Sunday, July 8, 2012

Baishey Shravana (Mrinal Sen, 1960)

Baishey Shravana can be succinctly summarized by the following Japanese haiku:

The man was no villain.
The woman was all grace.
It was a cruel time.

Baishey Shravana  literally means the twenty-second day of the Bengali calendar month of Shravana.Baishey Shravana  in Sen's film merely happens to be the wedding day of an ill-fated couple, the man too old, the wife too young, the man almost uncouth to look at, the wife charming and aristocratic, both struggling to adjust with each other in their own way. Abject poverty in the face of a famine, and a desperate attempt to cling to their last glory lead to the wife's suicide on their wedding anniversary. In their life and death, Rabindranath Tagore, who was born on this date, was of no relevance. The film is based on poverty, famine, death, and a total erosion of human values. Nothing could have been more un-Tagorean!This is Mrinal Sen's cruellest film. We have seen anger, unrest, deprivation, and many other negative passions in his films, but in no other film are we faced with such oppressive, almost claustrophobic, atmosphere. In Baishey Shravana  there is no redemption, no compassion. The famine enters silently, and one must give credit to Sen that he never shows the famine physically. Just as he had established the war with the shot of a passing convoy and a flying aeroplane, he conveys the famine in the film by one long shot - villagers moving to the city in search of food. The important message of the film is that how poverty can rob a man of his last vestige of humanity, and bring him down to the level of a beast. Sen also took great care to ensure that the memory of Pather Panchali by Satyajit Ray should not eclipse his film. Ray's camera had painted on celluloid the absorbing beauty of Bengal's countryside; Sen chose to focus only on the faces of the villagers - no tree, no river, not even a flower diverted his attention. Baishey Shravana  went to London and Venice festivals and earned rave reviews. However, the cruelty and the sense of doom of the film were intolerable for the audience at home as they were not prepared for the turn of the horrific events by the director. In Baishey Shravana,  Sen was making a human document and he mostly succeeded in his pursuit. 

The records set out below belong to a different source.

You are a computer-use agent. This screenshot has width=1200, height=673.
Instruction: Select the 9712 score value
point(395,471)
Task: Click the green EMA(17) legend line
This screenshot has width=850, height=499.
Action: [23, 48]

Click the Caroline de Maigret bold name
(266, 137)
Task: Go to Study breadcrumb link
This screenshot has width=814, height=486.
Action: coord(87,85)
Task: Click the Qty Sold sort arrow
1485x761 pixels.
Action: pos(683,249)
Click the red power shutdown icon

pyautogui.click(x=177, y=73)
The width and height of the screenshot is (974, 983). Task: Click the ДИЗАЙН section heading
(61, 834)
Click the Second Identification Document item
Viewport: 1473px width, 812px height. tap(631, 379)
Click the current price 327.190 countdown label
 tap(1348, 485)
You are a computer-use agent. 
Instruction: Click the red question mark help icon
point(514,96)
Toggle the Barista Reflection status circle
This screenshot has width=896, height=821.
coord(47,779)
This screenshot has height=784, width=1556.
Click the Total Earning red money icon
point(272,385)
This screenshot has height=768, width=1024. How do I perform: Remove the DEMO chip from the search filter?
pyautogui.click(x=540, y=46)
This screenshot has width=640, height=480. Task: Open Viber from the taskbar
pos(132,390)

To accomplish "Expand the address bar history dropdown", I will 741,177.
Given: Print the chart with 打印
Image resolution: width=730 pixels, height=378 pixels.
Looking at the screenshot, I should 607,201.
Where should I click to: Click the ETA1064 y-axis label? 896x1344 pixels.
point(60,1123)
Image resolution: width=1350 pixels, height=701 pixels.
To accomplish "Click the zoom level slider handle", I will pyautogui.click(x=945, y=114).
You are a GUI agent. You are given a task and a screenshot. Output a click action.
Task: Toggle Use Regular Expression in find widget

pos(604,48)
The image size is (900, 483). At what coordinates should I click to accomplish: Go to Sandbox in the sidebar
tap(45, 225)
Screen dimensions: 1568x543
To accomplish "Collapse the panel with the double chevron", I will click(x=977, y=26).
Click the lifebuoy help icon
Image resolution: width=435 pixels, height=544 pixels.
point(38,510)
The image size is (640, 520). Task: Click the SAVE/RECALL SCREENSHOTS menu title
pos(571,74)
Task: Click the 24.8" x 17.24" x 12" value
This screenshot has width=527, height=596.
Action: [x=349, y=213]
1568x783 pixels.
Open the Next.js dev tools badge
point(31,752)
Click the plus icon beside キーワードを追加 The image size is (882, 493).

  1. Hello author, or to who it may concern,.. as it was written "Tagore,who was born on this date ".. in this writing, make yourfact truthfully correct.. it is Tagore's Death Day..Depicting the human condition and saga of civilization'... A completely mis-discernment..

  2. Tagore was born on 25 Baishakh and died on 22 Shravan. But it is also true that this movie has nothing to do with Tagore's death. The hero (Salesman) finally felt the need to get married and also wanted to see the smile on her mother's face who was desperate about her son getting married. The feeling of personal requirement and the responsibility to content the mother intersected and the old salesman married the young lady who was really adorable, charming and loving. The movie speaks about human relationship and how human relationship changes with time during difficult times. A man woman relationship might not always necessarily be a romantic relationship and Sen was never under the compulsion of thinking to make it a romantic movie, however we have seen few instances of romance that this ill-fated couple was blessed with though for a very short while until a jinxed phase take over them and gradually this takes them to a worst phase.The time was so cruel which forces human being to loose their humanity.